Going to use Orange Blossom honey in which i just got a good source through another forum. $34 a gallon. $155 for 5 gallons.


----------



## rrawhide (Sep 14, 2009)

great label Wade - lookin' good!

Ya know - I bet Joan could come up with a label competition winner on this one. Maybe even a 'double gold'.

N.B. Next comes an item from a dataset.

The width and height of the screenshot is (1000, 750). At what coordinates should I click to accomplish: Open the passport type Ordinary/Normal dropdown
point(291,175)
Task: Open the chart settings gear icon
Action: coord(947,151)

Have fun and keep smiling!!

rrawhide


----------



## RickC (Mar 21, 2010)

Wade, what software do you use? I love this label. Just not adventuring out into making our own labels.


----------



## Wade E (Mar 21, 2010)

I used Microsoft Picture it! I also dabble just a little into Photoshop CS but not much as that program is way over my head and I just dont have the time to figure it out. If you have a digital camera then it most likely came with some sort of photo editing software.


----------



## Waldo (Mar 22, 2010)

Wade has been know to brew a bath of "Hiney-kin" beer too


----------



## Tom (Mar 22, 2010)

Waldo said:


> Wade has been know to brew a bath of "Hiney-kin" beer too


Now that's a label I'd like to see... LOL


----------



## grapeman (Mar 22, 2010)

Maybe Cousin Daisy Duke in the ragged short short shorts up to her..........


----------



## Wade E (Mar 22, 2010)

Your too much Waldo and Tom, I bet waldo is working on that for ya right now as we speak!


----------